Screenshot grounding data:
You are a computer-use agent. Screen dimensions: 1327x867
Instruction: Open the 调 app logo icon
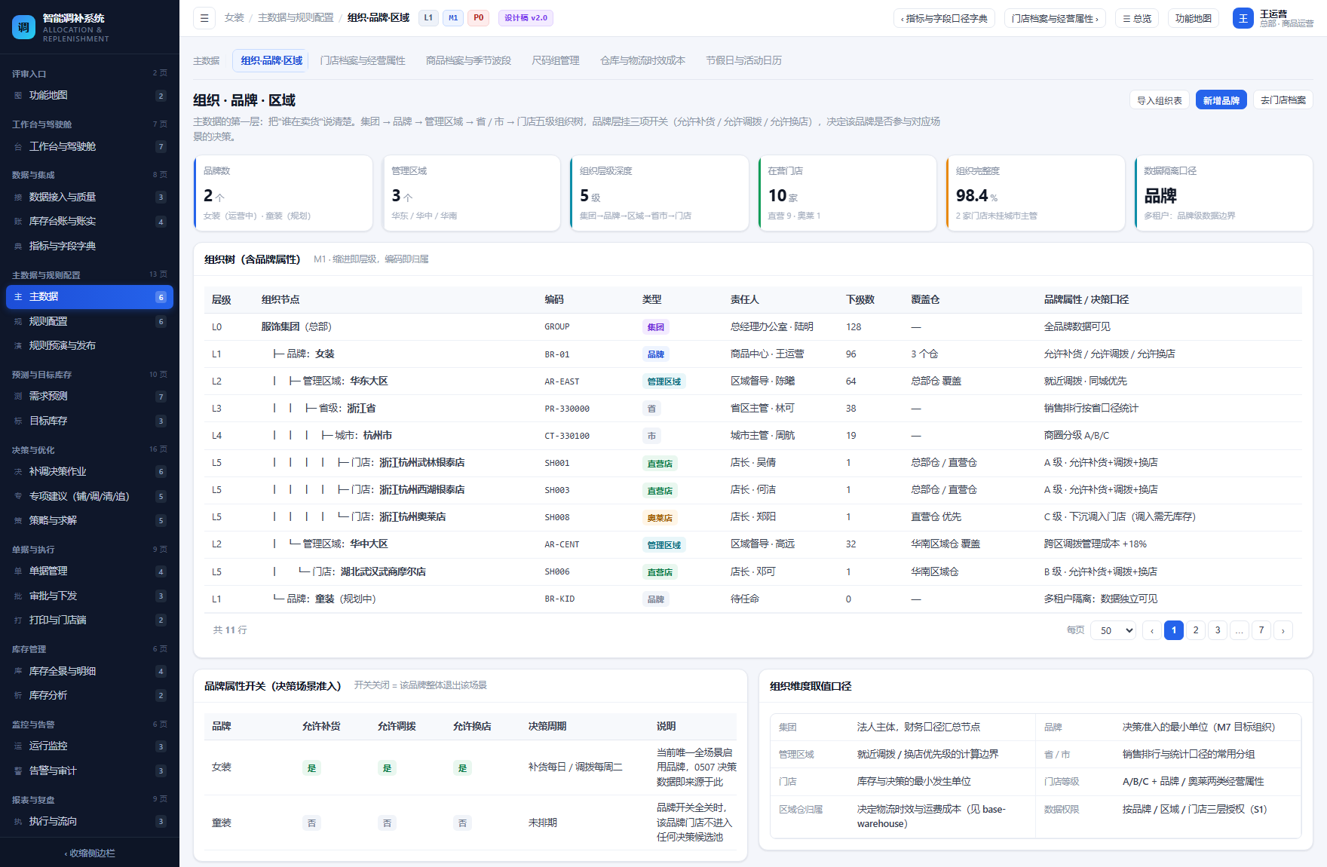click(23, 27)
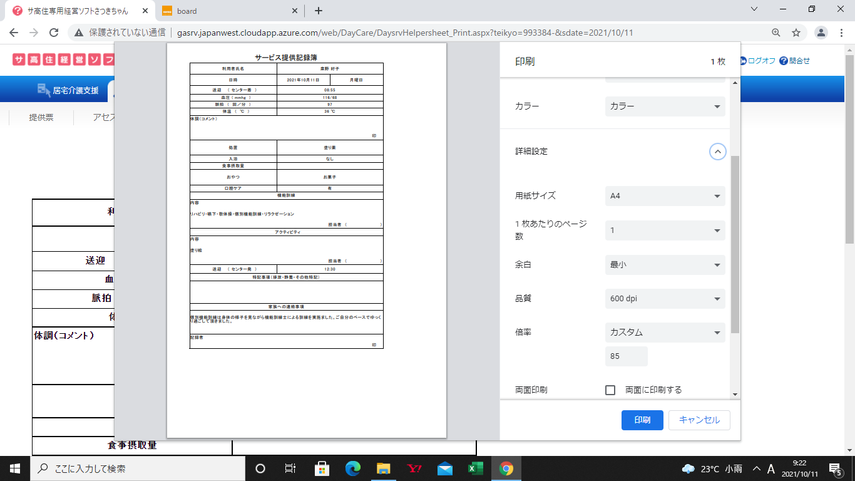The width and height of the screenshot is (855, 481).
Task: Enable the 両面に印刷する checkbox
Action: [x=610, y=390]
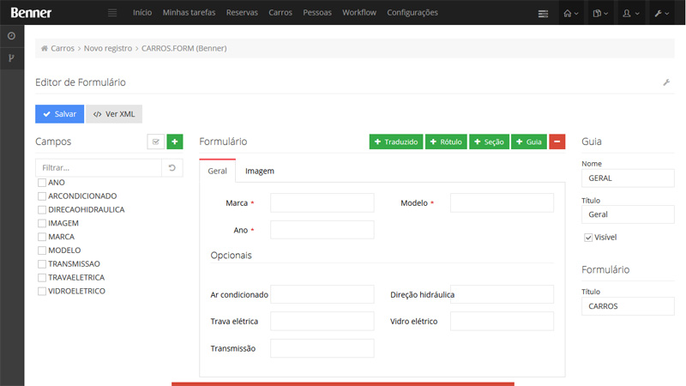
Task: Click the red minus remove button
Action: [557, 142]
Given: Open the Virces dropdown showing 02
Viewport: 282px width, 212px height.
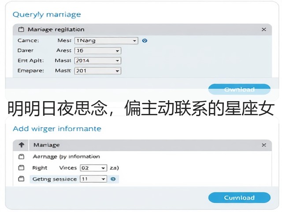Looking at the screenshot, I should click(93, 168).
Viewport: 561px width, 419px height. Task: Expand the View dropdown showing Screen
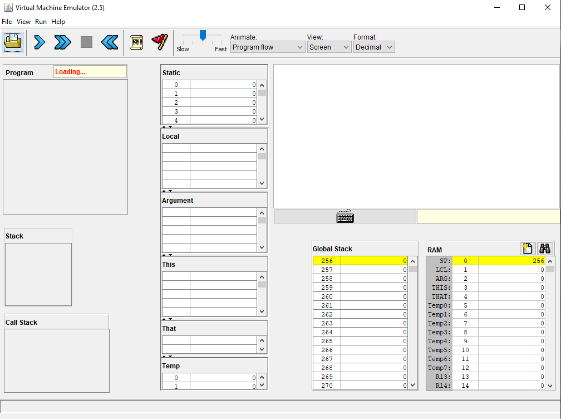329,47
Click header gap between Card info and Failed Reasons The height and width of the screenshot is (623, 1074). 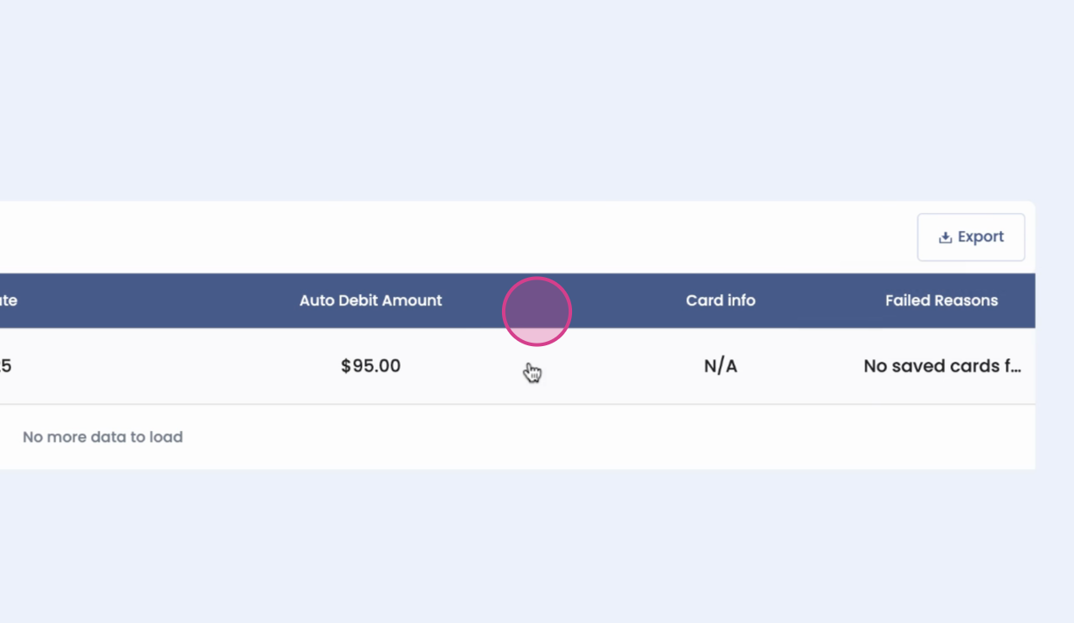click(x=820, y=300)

* **INSTRUCTIONS FOR THE TASK**:
Transcribe exactly, please, the lines between the start of the records above and the line holding "Given: Open the Virces dropdown showing 02", counting both of those lines and omitting pictures.

* **OUTPUT FOR THIS TASK**:
You are a computer-use agent. Screen dimensions: 1327x867
Instruction: Open the 调 app logo icon
click(23, 27)
The width and height of the screenshot is (855, 481).
Task: Enable the 両面に印刷する checkbox
Action: [x=610, y=390]
Task: Click the red minus remove button
Action: [557, 142]
Given: Open the Virces dropdown showing 02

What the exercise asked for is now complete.